Comments: Gymnopus dryophilus is a saprophytic species. Standard books generally consider it growing in all kinds of woods under trees (Ref.:7 and elsewhere). Its Latin species name suggests the same – ‘dryophilus’ means ‘oak loving’. Similarly does its German name – ‘Waldfreund’ means ‘friend of woods’. It is most common in submontane elevations 400-600 m (Ref.: 6.). That is why I was initially reluctant regarding my determination of these fungi found in open stony grassland far of any trees in an alpine phytogeographical region at around 2.000 m (6.500 feet) elevation. Later I realized that the species has been found in similar habitats also at significantly higher elevations than this: in Stubaier Alps, Austria (Ref.: 2) and Italian West Alps (Ref.:5), in Switzerland (Ref. 3), in Pyrenees (Ref.:4) and elsewhere outside of its ‘traditional’ habitats, for example in glacier forefront in Scandinavia (Ref. 8). Apparently the species must have a very broad ecological range.

Growing mostly in groups of a few to several fruit bodies. Over 40 pilei were found in a plot of about 4 × 4 m. Pileus diameter 4(6) cm, stipe up to 8 cm long and up to 8 mm in diameter; SP white.

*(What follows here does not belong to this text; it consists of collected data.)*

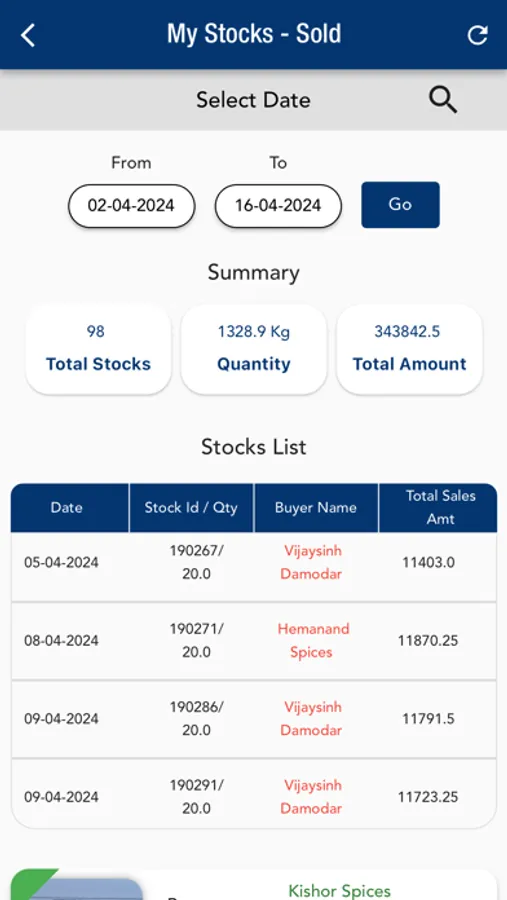507x900 pixels.
Task: Tap the Total Sales Amt column header
Action: [x=438, y=507]
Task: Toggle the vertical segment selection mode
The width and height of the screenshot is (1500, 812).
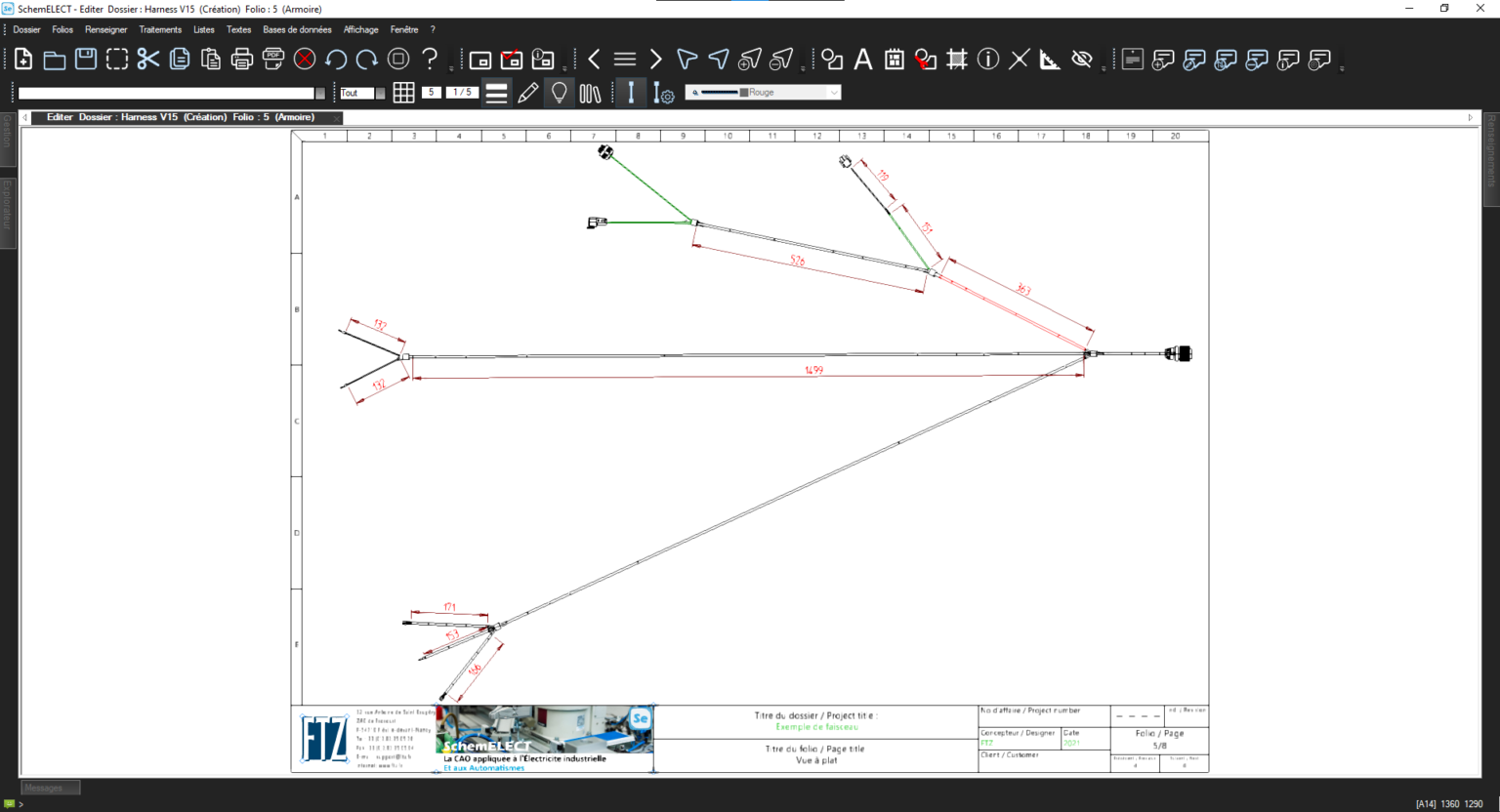Action: [x=632, y=92]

Nikon D700/Nikkor Micro 105mm/f2.8 and Canon G11, 6.1-30mm/f2.8-4.5

Proposed Names

85% (1)
Recognized by sight
Used references: (1) Personal communication with Mr. Gregor Podgornik, NAC Natural History Center, Tolmin, SI and Mr. Bojan Rot, www.gobenabovskem,si
(2) H. Besl, Beiträge zur Kryptogamen flora im Gebiet der Neuen Regensburger Hutte (Stubaier Alpen, Österreich), Hoppea, Denkschr. Regensb. Bot. Ges., Vol.61 (2000), pp57-69
(3) B. Senn-Irlet, Macromycetes in alpine bed communities – mycocoenological investigations, Acta Bot. Neerl., Vol. 37(2) (1988), pp 251-263
(4) J. Vila, J. Llistosella, X. Llimona, Contribucio al Coneixement dels fongs de l’estatge Alpi dels Pirineus de Catalunya, Rev. Catal. Micol., Vol. 20. (1997), pp 221-232.
(5) G.L. Bue, F. Montachhhini, A. Ceruti, Macromycetes of the alpine belt: Mycocoenological investigations in the Western Italian Alps by multivariate methods, Coenoses, Vol. 9(3). (1994), pp 103-153
(6) G.J. Krieglsteiner (Hrsg.), Die Grosspilze Baden-Württembergs, Band 3., Ulmer (2001), p 206.
(7) D. Arora, Mushrooms Demystified, Ten Speed Press, Berkeley (1986), p 215.
(8) G. Alfredsen, K. Høiland, Succession of terrestrial macrofungi along a deglaciation gradient at Glacier Blåisen, South Norway, Nord. J. of Botany, Vol 21(1) (2001), pp 19-37.
(9) R. Phillips, Mushrooms, Macmillan (2006), p 122.
(10) S. Buczacki, Collins Fungi Guide, Collins (2012), p 174.
(11) M. Bon, Parey’s Buch der Pilze, Kosmos (2005), p 178.
Based on microscopic features:
Spores smooth. Dimensions: 6.6 [7.1 ; 7.3] 7.8 × 3.2 [3.5 ; 3.7] 3.9 microns, Q = 1.8 2 2.2; N = 40; C = 95%, Me = 7.2 × 3.6 microns; Qe = 2. Olympus CH20, NEA 100x/1.25, magnification 1.000 x, oil (spores) and NEA 40x/0.65, magnification 400x, in water. AmScope MA500 digital camera.
Based on chemical features: Taste and smell indistinctive, mild and mushroomy.